# i am devestated dog is very sick after eating dental floss w/case



## jamierenae (Sep 16, 2008)

my dog ate yesterday morning (we figured it out now when this must have happened) one of the small dental floss round cases you get at the dentist. i woke up this morning only to find puke every where and him crying because he had poop hanging out of his butt attached to a string. he kept throwin up so i toook him to the vet they did xray and found a "metal" looking round piece in his belly that looked like a quater but i think its the dental floss case. when he threw up dental floss came out when he pooped dental floss came out. vet wanted to observe him and take xrays thruout the day he says he can see tons of air in his intestines. he said he seems in pain towards the very back of his belly where his intestines are he said it doesnt look as an obstruction "yet" but he could be on the way to one. he said if so he needs emergency surgery. i was supposed to pick him up at 5 pm to drop him of at dog ER for overnight so they can watch him and then return him in the morning for more observation. they said they can try to get foreign object out of belly by endoscope now but its a 50 50 chance they cant grab it so he said he will just watch to see if he can "pass it".
i dont knwo what to do i guess I have to trust the vets opinion - my vet is on vacation so i dont know this one well he helps my vet oiut when he is gone. can anyone shed some light for me what to do or how dangerous this is?
he ate like i said the dental floss and a bunch of other stuff... candy and god knows what else was in my trash can he got into.
i am worried sick about my boy.

i dropped him off at ER Vet tonite at 5 pm for overnite. My vet took one more xray but said nothing has changed. the coin is still in his stomach and he said the floss or anything thats none metal wont unfortunately show up on xray. he said he didnt throw up anymore all day.

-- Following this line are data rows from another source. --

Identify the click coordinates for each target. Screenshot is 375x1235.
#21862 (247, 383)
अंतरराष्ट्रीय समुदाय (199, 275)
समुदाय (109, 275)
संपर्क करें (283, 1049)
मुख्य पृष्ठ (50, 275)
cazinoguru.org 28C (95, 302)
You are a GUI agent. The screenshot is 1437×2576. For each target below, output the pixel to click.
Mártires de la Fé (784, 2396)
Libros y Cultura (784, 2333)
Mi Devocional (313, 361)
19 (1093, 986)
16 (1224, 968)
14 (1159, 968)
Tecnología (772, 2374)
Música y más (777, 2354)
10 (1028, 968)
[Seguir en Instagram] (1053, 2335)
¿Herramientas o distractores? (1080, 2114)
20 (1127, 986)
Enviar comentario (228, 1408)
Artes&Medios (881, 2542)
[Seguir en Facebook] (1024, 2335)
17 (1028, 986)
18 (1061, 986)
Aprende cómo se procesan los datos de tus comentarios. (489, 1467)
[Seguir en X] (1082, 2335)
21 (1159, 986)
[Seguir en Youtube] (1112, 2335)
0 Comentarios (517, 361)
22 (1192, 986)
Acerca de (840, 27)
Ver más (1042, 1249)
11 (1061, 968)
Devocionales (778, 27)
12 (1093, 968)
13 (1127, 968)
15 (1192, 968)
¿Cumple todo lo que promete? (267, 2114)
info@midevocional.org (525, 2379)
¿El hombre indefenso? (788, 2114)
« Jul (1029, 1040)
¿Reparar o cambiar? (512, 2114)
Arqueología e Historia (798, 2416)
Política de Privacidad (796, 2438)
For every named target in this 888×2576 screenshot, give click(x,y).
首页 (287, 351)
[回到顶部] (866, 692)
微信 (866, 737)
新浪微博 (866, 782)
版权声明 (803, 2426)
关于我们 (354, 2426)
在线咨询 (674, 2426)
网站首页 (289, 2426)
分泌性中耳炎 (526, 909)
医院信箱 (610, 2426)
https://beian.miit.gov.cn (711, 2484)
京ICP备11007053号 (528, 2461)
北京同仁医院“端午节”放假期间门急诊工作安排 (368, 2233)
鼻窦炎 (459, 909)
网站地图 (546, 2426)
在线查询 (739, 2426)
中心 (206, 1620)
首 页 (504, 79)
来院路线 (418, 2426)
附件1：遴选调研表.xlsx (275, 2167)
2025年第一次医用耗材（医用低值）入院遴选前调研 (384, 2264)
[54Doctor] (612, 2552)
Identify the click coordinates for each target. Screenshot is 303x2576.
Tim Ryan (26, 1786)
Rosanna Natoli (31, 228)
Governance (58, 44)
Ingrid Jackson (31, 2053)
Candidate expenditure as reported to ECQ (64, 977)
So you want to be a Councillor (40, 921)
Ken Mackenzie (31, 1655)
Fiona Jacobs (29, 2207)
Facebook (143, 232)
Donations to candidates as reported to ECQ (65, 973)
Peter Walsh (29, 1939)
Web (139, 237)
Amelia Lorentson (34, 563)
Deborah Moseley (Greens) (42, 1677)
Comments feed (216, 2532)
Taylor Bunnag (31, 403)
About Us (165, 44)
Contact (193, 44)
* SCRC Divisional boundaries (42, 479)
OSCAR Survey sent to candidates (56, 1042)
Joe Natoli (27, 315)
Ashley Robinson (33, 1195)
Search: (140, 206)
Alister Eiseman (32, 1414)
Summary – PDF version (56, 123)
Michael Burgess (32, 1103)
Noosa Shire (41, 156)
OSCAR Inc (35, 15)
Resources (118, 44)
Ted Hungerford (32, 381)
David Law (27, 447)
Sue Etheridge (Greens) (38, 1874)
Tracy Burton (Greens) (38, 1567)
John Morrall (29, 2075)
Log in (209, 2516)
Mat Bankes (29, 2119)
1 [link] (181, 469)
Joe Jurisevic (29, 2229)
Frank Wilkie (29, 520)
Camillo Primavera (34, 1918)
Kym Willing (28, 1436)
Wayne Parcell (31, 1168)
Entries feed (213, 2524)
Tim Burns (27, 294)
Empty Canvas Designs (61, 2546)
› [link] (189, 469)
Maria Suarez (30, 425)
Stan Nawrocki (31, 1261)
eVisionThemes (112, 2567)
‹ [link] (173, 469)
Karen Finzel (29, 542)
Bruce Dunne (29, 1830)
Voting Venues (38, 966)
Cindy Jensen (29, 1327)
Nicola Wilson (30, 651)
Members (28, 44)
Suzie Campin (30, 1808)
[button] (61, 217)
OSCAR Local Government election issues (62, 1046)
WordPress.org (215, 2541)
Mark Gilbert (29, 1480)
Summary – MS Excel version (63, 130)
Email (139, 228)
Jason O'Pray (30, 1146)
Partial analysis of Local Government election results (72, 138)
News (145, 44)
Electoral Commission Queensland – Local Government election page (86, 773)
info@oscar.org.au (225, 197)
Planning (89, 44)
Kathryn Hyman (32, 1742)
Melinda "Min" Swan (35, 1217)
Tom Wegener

ER Vet said that they will watch him all nite and call me if he gets worse and they need to do ?"exploratory" surgery they would open his whole belly. his pains seems towards the end of his body where the intestines are so not the object in his tummy hurts him. she explained they would watch for more vomiting, lethargic, drewling and fever would all be signs of obstruction and if anything worsens they will "go" in.

She said dental floss can kinda act like an "accordeon" if its stuck from stomach to end of intestins. but she said hopefully he will just pass it. but i am worried about if the piece thats in his tummy is indeed the dental floss round case then it would prolly be still attached to his dental floss in his intestines and not be able to pass. they said i can call tonite if i want to since i couldnt even manage to leave i balled like a baby i had a crying attack and couldnt stop. bogi was crying when i left for me. he has never been in a kennel or cage poor thing. my husband fainted when i told him ab out what the vet charged me so far $580 and ER quoted me 2100 for surgery and if non 480 for overnite stay but i dont care all i want is my baby to come home to me again. I love this dog so much its not even funny anymore. he sleeps with me! yes 85 lbs dog sleeps on my pillow with his head on my shoulders/chest..... my husband hates it. i did call him about 8 pm and nothing had changed.

anyways i am so scared that he wont pull thru this. he is only 5 yrs old. a black lab with 85 lbs

thanks for listening. 
mandy


----------



## BarclaysMom (Aug 24, 2008)

It sounds to me like you are in good hands and your vets are doing everything they can to help him. We've been through some sticky situations with doggie health problems - sometimes you have to just trust the vets and wait it out. Best of luck, and hang in there.


----------



## 5 s corral (Dec 31, 2007)

hi mandy 
i feel your pain at this point you need to trust the vet they seem to be on it i am sending prayers your way please keep us posted 
jamie


----------



## Patt (Feb 12, 2008)

Welcome to DF.

Oh Mandy I am so sorry. I am sure he is in good hands, he needs 24 hour care at this time, you really have no choice. What is really worrisome is the dental floss itself. I'm hoping the floss case will pass on through, it might take more time though. Have they done a barium series on him yet? 

Sending lots of good thoughts your way, I hope your boy is okay and home with you tomorrow. ((cross fingers & paws)) 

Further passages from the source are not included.